Metrics and Diagrams

We realized that model miscalibration and rejecting low confidence prediction is the major problem that we need to solve. But how do we quantify model calibration?

Expected and Max Calibration Error

Expected Calibration Error (ECE) measures the disparity between a model’s confidence and its accuracy. It can be computed directly using a closed-form formula or approximated by dividing predictions into bins based on their confidence scores. Within each bin, the average confidence and accuracy differences are calculated, and then ECE is obtained by taking a weighted average of these bin-wise differences proportional to the bin sizes.

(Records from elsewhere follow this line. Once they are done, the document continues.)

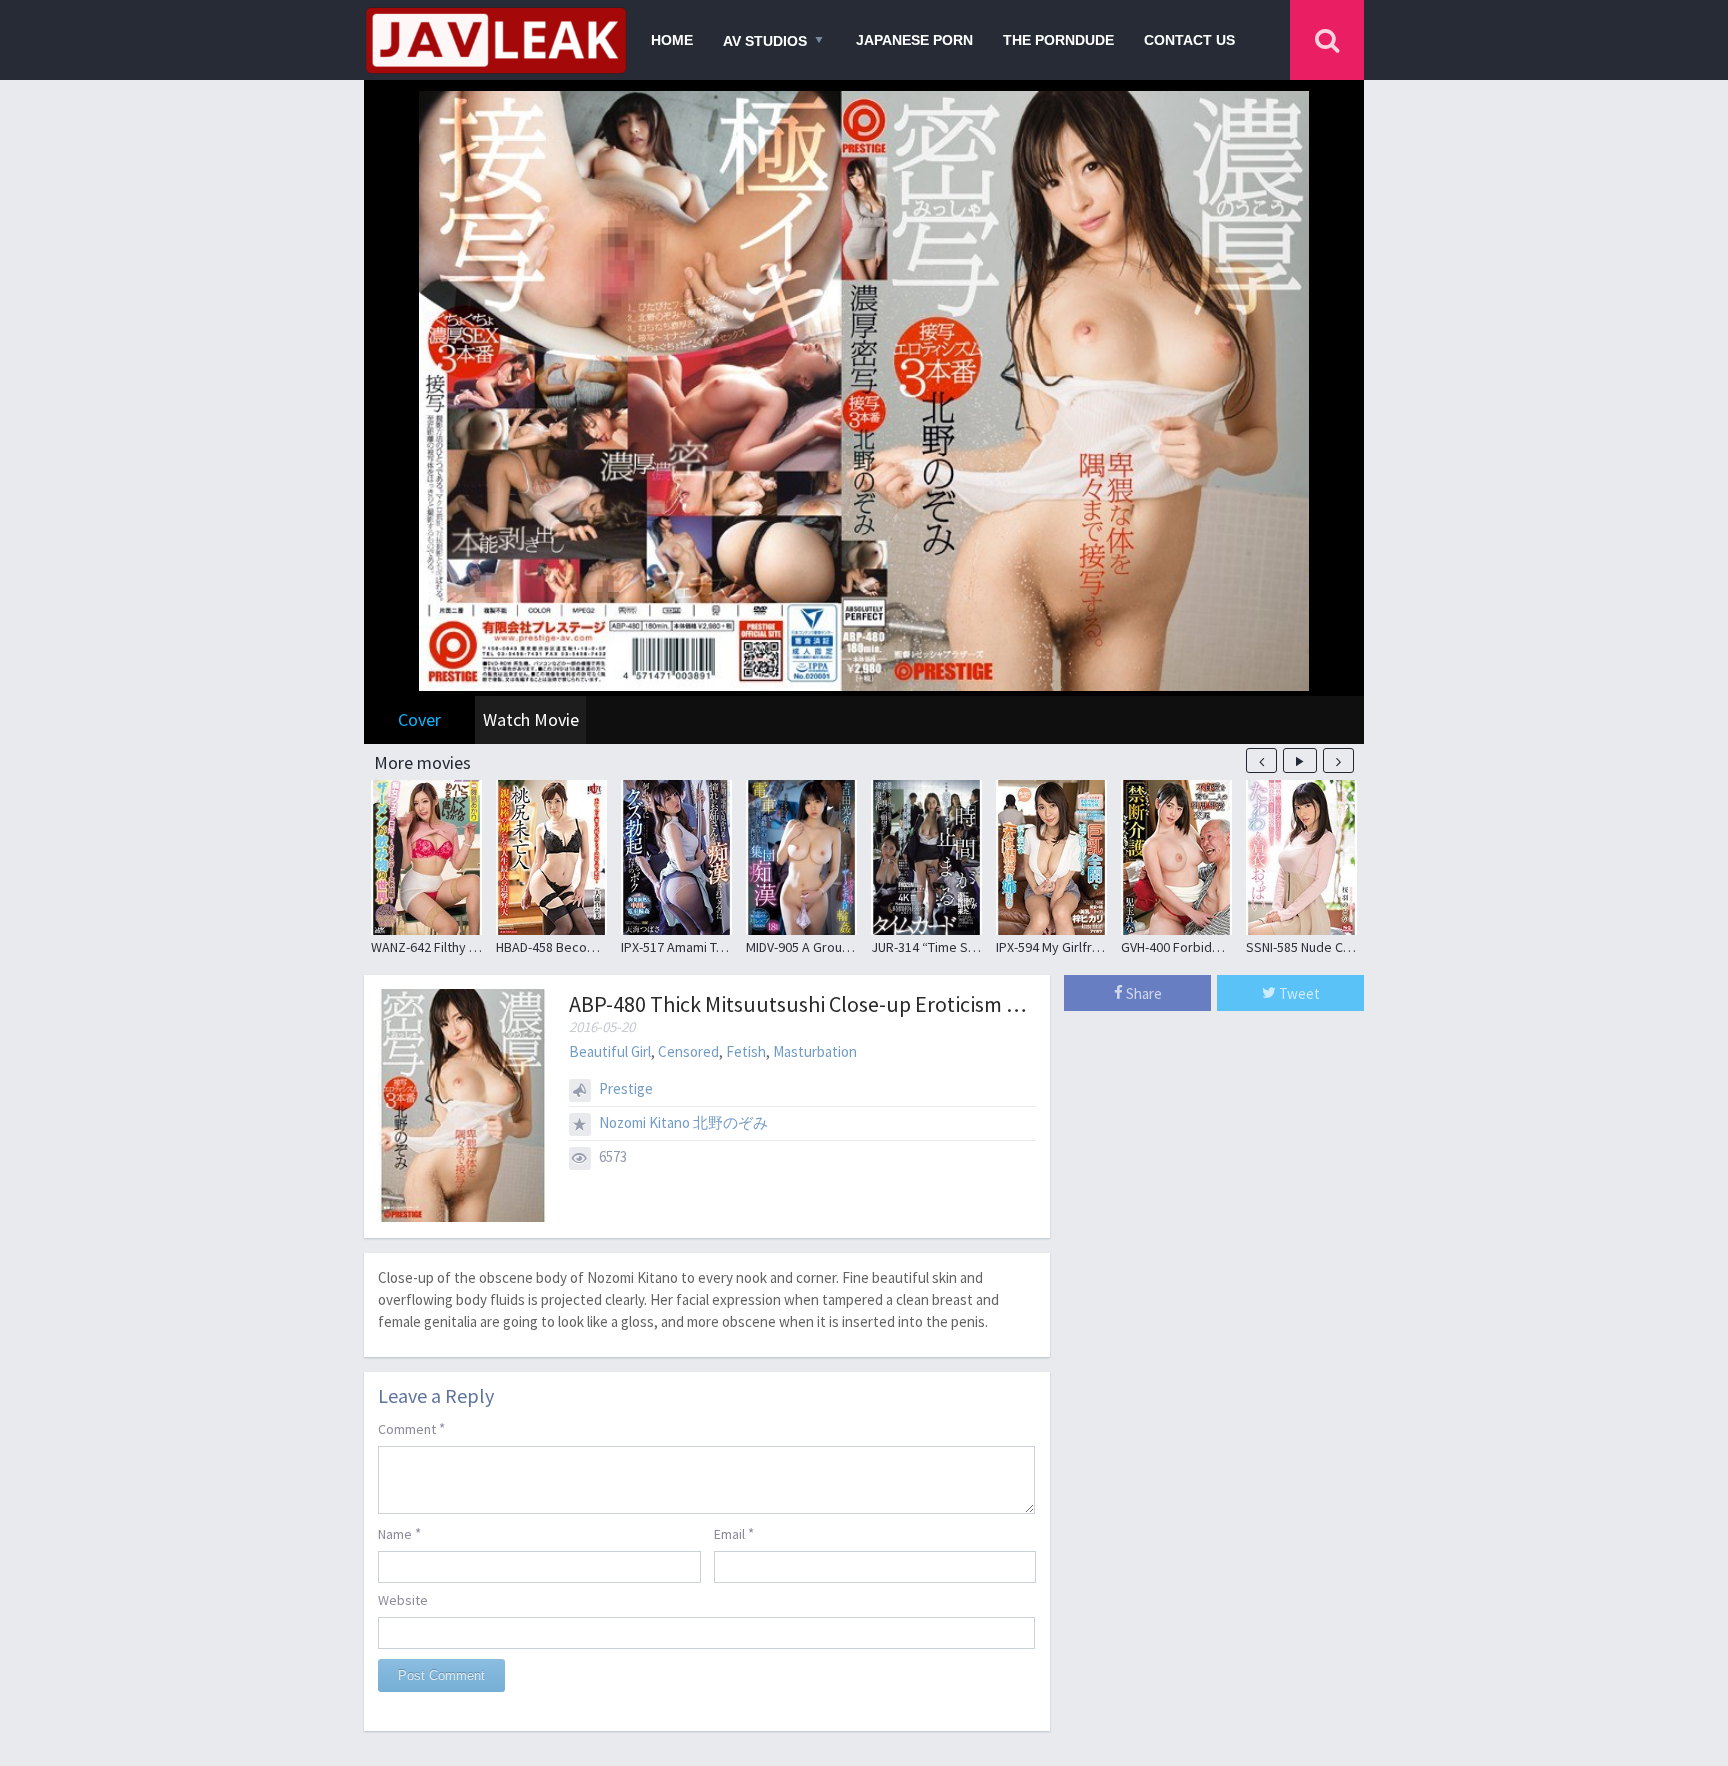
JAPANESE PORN (914, 40)
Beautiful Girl (610, 1051)
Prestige (626, 1088)
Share (1142, 993)
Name (399, 1533)
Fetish (746, 1051)
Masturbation (815, 1051)
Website (403, 1600)
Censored (688, 1051)
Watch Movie (531, 719)
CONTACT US (1189, 40)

Maximum Calibration Error (MCE) is similar to ECE but is equal to the maximum difference between average confidence and accuracy across bins.

\[ECE = \sum_{i=1}^M \frac{|Bin_{i}|}{N}.|a_{i} - c_{i}|\] \[MCE = \max_{i \in \{1,\ldots,M\}} |a_{i} - c_{i}|\]

The lower the ECE and MCE values, the better calibrated the model is.

Reliability Diagrams

Reliability diagrams depict accuracy on the y-axis and average confidence scores on the x-axis. A line plot is formed using the accuracy and the confidence points. A diagonal line through the origin indicates a perfectly calibrated model where confidence is equal to accuracy for each bin.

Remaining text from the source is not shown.